BEGIN

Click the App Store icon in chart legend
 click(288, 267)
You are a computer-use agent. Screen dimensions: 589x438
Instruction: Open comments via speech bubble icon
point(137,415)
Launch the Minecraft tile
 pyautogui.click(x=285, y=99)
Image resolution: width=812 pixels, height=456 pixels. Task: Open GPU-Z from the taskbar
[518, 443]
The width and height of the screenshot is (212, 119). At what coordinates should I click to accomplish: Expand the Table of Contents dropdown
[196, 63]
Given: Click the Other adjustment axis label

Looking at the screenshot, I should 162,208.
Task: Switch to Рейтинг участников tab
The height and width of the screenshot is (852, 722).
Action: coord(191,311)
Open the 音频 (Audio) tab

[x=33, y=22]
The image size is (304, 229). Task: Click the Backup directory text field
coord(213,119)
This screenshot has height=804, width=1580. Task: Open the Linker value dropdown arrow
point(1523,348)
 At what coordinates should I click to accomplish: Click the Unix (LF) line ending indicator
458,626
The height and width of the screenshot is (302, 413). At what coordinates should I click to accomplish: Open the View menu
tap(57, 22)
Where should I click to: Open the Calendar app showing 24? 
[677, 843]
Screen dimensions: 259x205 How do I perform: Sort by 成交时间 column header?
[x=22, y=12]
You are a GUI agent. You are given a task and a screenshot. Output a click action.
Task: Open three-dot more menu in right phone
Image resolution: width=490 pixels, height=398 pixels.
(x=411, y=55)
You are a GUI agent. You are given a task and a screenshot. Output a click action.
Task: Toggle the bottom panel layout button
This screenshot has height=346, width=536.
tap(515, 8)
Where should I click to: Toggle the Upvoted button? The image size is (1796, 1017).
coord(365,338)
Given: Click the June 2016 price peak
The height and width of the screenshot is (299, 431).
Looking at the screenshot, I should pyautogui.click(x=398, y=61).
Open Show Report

END

PROBLEM STATEMENT: Take the line that contains "Screen dimensions: 259x205" and every line after it in the material above. Set those lines down exactly and nothing more.

SOLUTION TO THIS TASK:
Screen dimensions: 259x205 How do I perform: Sort by 成交时间 column header?
[x=22, y=12]
You are a GUI agent. You are given a task and a screenshot. Output a click action.
Task: Open three-dot more menu in right phone
Image resolution: width=490 pixels, height=398 pixels.
(x=411, y=55)
You are a GUI agent. You are given a task and a screenshot. Output a click action.
Task: Toggle the bottom panel layout button
This screenshot has height=346, width=536.
tap(515, 8)
Where should I click to: Toggle the Upvoted button? The image size is (1796, 1017).
coord(365,338)
Given: Click the June 2016 price peak
The height and width of the screenshot is (299, 431).
Looking at the screenshot, I should pyautogui.click(x=398, y=61).
Open Show Report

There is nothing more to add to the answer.